Around the midpoint of “The Beginning,” I laughed at its constant insistence that what most gives life meaning is the idea that an ending is coming. The sun is only beautiful because it sets, says Cole. (The sun rises, too, Cole!!!) Ending Time is a ridiculous notion on its face because we linear creatures need to carve out meaning where we can, finding it in the idea that everything has to end. After all: How many myths are there about a god who carries the sun across the sky?

I laughed not because I thought the idea was a bad one. Indeed, I’m mostly sympathetic to it. No, I laughed because it felt a little like Matalas assuring fans of the show that even if they weren’t going to spend another four seasons with these characters, that was good, because giving them an ending gave them meaning on some level. Keep spinning the show in ever greater convolutions and you might never reach a point where it joined together and made any sort of sense.

“The Beginning” does all of the things you’d expect from a series finale. It gives all of the characters appropriate sendoffs, and it even constructs a hazy, sun-drenched epilogue that suggests a happy ending for them. It strains, here and there, for profundity that it doesn’t quite attain, but that’s forgivable in an episode that features a shot of the end of time — depicted as a kind of red storm enveloping everything — consuming the entire planet.

But it also offers its own take on the idea that ending things is harder than beginning them, that drawing all of your story threads to a close can’t quite compete with letting them spin on endlessly. After all, on the best TV shows, often the writers are the biggest fans of the material, and Matalas and his team might feel the temptation to start work on a fifth season of the show tomorrow, despite the unlikelihood that they could keep finding new ways to twist this story forever and ever.

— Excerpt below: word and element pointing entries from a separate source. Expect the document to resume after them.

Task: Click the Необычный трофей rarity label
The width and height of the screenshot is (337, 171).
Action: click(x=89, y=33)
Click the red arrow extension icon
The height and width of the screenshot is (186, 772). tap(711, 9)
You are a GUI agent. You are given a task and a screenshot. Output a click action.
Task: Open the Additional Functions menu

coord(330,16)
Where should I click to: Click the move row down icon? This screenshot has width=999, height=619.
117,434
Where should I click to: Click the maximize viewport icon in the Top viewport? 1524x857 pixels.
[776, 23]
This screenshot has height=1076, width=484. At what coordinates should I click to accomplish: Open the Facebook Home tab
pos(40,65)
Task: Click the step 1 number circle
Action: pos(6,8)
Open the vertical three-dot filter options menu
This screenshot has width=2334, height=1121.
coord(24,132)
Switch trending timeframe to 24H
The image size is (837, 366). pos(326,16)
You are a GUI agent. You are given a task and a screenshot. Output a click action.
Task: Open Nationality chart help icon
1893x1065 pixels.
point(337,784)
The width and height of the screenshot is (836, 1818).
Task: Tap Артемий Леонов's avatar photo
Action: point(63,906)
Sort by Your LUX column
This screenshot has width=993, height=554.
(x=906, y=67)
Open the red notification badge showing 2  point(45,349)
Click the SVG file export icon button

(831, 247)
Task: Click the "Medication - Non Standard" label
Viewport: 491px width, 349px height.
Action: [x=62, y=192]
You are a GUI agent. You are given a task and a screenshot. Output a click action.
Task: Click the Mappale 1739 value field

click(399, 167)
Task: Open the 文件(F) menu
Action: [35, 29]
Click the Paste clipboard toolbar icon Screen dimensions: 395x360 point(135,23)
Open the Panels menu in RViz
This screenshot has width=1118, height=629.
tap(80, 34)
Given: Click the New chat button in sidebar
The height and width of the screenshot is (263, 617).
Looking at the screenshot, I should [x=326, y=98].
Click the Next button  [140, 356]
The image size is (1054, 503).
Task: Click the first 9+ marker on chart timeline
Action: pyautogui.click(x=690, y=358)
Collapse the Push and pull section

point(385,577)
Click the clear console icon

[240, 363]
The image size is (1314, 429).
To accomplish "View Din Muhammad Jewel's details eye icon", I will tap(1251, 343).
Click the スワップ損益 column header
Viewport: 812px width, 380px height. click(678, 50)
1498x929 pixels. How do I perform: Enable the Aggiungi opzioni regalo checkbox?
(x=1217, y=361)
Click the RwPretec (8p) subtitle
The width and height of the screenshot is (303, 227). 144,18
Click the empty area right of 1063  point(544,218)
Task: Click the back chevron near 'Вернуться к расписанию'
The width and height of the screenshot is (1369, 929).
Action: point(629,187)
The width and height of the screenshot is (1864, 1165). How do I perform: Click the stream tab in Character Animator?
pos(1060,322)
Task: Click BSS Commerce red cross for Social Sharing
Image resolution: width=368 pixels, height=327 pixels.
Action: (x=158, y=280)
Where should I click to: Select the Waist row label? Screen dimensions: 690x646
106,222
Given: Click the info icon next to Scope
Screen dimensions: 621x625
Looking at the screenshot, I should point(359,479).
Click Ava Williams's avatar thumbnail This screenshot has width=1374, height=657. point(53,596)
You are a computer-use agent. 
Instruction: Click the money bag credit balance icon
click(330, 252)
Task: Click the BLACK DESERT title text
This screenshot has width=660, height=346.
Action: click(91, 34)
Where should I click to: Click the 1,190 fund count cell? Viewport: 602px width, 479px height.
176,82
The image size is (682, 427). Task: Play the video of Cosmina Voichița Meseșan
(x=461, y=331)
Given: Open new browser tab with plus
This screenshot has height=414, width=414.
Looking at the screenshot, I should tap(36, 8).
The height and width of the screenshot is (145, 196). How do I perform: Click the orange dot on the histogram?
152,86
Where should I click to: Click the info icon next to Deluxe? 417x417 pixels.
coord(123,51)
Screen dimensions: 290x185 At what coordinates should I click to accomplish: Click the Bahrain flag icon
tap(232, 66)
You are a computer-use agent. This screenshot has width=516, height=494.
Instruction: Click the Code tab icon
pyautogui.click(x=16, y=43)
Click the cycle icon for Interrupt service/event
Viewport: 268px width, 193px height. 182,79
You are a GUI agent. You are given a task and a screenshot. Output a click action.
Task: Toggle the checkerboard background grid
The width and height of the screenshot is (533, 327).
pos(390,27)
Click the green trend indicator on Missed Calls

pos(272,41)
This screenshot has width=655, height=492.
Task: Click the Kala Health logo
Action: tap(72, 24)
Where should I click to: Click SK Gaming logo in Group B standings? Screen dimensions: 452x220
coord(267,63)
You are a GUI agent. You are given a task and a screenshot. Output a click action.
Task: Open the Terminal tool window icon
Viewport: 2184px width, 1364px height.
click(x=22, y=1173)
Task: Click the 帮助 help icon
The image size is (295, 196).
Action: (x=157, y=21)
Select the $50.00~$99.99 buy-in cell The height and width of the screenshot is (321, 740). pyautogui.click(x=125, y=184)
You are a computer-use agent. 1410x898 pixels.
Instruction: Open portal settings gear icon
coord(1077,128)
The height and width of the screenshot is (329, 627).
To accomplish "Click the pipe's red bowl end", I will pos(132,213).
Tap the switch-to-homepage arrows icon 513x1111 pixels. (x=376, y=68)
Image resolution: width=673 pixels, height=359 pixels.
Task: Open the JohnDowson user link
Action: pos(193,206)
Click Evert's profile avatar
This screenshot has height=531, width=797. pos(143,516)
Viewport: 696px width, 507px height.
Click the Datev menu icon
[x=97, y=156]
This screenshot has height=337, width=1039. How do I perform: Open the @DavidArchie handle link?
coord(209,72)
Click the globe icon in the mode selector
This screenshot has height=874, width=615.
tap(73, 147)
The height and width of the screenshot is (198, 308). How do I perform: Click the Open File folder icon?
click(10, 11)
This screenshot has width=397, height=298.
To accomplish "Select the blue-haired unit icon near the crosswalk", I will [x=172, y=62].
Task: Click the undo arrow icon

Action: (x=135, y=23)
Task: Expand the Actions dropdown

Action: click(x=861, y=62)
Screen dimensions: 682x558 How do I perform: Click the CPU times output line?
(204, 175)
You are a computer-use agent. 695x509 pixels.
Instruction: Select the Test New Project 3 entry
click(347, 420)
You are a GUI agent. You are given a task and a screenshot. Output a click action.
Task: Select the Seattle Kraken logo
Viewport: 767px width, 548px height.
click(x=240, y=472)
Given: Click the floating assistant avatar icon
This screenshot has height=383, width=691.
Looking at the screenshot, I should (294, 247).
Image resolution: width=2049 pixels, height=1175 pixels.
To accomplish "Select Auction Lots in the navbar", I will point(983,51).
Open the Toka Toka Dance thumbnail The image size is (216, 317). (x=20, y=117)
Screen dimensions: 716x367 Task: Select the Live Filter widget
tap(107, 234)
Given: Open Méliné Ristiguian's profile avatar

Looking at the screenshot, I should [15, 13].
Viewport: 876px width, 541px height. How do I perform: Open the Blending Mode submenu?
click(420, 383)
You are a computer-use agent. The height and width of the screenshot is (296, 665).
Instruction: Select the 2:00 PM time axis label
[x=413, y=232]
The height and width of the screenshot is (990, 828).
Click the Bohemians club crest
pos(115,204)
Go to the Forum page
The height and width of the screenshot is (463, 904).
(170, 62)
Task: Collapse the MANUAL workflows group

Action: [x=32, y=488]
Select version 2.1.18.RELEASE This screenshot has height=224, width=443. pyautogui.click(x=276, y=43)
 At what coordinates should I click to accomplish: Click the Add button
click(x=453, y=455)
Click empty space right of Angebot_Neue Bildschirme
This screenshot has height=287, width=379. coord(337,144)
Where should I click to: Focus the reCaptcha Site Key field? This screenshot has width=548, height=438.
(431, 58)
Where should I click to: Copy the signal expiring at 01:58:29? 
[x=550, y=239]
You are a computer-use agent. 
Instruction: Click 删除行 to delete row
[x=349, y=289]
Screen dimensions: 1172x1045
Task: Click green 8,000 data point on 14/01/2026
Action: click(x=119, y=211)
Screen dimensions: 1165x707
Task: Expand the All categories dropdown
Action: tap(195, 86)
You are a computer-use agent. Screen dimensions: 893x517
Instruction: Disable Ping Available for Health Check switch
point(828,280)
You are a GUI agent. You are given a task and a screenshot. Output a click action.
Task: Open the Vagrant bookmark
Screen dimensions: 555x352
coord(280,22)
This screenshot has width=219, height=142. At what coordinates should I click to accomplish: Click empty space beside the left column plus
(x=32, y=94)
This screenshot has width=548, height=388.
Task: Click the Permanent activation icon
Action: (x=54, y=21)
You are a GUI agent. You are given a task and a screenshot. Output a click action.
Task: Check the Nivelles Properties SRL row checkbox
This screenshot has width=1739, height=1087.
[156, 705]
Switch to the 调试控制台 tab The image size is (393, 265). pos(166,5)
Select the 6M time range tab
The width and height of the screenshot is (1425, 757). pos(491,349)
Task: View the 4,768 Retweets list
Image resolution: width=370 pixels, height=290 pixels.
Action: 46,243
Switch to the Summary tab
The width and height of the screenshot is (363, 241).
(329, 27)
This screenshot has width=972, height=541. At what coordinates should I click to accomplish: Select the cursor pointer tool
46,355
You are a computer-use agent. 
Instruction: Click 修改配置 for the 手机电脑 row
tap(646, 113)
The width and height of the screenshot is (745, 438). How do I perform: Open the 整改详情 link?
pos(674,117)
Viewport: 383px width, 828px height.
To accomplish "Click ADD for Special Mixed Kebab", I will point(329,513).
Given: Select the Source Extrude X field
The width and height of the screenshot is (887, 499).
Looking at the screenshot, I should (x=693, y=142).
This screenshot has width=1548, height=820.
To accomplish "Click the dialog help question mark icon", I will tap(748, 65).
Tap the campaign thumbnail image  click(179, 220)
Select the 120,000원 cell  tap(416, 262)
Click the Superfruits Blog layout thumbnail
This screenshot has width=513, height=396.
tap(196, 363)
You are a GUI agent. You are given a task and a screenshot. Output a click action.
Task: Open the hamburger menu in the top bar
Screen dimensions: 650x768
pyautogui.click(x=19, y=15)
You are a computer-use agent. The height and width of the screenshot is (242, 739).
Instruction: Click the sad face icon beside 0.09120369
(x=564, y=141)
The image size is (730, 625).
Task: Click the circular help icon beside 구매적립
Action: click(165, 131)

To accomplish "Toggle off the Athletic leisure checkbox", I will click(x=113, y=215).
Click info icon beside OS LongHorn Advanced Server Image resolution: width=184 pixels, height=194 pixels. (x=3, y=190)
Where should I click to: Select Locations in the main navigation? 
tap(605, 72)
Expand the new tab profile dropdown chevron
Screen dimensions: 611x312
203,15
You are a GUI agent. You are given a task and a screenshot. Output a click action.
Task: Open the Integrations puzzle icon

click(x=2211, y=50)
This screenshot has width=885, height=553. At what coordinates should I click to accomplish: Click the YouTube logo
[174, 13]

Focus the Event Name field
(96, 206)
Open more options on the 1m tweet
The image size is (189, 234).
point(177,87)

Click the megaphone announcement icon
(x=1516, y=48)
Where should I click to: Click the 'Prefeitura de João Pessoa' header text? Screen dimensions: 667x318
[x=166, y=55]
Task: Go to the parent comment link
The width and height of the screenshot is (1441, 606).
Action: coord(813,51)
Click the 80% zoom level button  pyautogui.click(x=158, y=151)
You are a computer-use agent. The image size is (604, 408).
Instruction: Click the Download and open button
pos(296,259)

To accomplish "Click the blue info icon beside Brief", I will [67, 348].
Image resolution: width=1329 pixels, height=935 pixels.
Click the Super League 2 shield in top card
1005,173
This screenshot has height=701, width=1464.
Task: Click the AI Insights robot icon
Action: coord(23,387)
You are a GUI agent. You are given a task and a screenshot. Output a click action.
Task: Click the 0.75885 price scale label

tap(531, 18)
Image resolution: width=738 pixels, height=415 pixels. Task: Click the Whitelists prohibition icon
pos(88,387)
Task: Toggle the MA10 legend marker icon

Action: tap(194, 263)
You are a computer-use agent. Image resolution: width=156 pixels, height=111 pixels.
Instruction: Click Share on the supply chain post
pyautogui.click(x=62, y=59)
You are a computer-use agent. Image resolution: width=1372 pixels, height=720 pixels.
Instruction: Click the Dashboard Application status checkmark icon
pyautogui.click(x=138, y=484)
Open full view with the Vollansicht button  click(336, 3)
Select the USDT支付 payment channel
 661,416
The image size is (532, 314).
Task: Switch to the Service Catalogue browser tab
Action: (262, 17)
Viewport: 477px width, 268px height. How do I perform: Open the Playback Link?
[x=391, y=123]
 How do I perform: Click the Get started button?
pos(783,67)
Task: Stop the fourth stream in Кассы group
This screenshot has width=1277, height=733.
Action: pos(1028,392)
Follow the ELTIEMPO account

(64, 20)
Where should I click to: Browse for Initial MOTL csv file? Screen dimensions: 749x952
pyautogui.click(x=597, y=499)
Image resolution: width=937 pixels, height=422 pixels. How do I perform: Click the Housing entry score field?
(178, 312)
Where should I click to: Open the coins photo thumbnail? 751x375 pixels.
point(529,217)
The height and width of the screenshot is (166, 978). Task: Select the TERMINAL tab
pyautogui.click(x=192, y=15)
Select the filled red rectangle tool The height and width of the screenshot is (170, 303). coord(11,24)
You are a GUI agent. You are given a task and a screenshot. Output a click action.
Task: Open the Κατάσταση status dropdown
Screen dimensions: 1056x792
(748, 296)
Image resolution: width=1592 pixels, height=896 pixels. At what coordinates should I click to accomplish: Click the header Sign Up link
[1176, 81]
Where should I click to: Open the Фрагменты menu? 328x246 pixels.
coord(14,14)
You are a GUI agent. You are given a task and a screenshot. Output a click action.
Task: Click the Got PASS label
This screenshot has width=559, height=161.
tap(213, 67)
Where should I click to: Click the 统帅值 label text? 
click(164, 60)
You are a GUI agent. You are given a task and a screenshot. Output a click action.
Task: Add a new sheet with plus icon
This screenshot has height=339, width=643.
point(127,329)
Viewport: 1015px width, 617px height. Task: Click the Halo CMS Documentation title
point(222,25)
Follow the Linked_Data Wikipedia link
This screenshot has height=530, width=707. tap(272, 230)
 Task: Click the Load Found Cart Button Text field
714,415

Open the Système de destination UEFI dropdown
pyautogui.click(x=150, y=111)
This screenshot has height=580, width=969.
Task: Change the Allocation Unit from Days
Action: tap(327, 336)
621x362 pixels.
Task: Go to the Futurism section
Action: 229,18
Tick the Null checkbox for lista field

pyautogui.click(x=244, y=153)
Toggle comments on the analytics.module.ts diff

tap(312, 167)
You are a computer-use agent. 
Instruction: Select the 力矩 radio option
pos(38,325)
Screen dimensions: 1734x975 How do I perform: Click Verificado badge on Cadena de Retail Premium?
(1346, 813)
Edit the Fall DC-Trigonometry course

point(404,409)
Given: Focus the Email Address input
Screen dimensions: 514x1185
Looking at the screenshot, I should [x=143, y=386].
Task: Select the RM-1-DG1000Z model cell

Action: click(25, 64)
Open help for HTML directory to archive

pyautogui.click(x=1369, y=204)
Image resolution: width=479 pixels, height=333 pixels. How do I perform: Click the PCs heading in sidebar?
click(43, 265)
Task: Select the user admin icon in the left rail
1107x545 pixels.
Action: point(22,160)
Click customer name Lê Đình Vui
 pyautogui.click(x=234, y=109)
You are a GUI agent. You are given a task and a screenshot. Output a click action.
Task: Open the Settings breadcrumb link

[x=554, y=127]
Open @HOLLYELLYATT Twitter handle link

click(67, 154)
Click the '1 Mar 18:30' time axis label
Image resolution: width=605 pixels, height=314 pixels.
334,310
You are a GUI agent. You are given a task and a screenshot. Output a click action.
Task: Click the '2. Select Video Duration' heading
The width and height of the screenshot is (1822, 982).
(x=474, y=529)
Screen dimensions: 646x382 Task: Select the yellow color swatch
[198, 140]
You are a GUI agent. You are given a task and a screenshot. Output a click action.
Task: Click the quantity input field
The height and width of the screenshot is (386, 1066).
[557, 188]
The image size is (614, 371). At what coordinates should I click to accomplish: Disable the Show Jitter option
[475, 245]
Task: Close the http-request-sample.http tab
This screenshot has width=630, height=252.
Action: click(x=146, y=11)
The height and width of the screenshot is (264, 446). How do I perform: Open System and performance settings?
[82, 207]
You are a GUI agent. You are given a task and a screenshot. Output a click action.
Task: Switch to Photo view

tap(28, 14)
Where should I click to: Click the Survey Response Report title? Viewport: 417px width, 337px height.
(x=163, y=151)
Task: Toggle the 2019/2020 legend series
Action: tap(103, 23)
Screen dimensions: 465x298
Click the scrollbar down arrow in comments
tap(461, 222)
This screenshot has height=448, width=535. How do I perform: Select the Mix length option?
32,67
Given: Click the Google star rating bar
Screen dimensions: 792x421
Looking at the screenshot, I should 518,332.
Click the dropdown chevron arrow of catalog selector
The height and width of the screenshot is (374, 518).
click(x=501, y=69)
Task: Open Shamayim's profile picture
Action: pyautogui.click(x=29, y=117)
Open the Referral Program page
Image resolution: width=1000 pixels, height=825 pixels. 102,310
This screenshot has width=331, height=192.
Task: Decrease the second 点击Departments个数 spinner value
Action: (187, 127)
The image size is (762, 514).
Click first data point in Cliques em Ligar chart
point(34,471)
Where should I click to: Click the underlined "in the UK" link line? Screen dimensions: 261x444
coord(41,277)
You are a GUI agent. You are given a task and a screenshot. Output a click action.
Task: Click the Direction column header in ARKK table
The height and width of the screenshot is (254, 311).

The final shot of 12 Monkeys features Cole and Railly embracing on the front lawn of a house that has come to hold a near-mystic significance to both them and numerous other characters on the series. But then Matalas shifts focus to show a red leaf on a tree overlooking them. It’s either a natural sign of the autumn coming, or a nod toward the idea that Cole’s very existence means Time will always be a little unstable, will always trend toward that red storm.

I could quibble here and there with “The Beginning,” suggest ways the series perhaps doesn’t earn such a ridiculously happy ending, even with that tiny little hint of menace in the final shot. But 12 Monkeys ultimately argues that what’s important is the ending, in and of itself. Meaning can only be achieved by reaching that ending — and a happy ending can only be achieved by erasing the story and all its resultant conflict entirely, as ultimately happens when Cole removes himself (and the prospect of time travel) from the timestream. 12 Monkeys seems to be suggesting that the way it could have achieved the greatest level of meaning was to never have existed at all — and I don’t know what to make of that, beyond saying that I, at least, am glad it existed and I got to watch it.

12 Monkeys is available on Syfy’s website and on Hulu.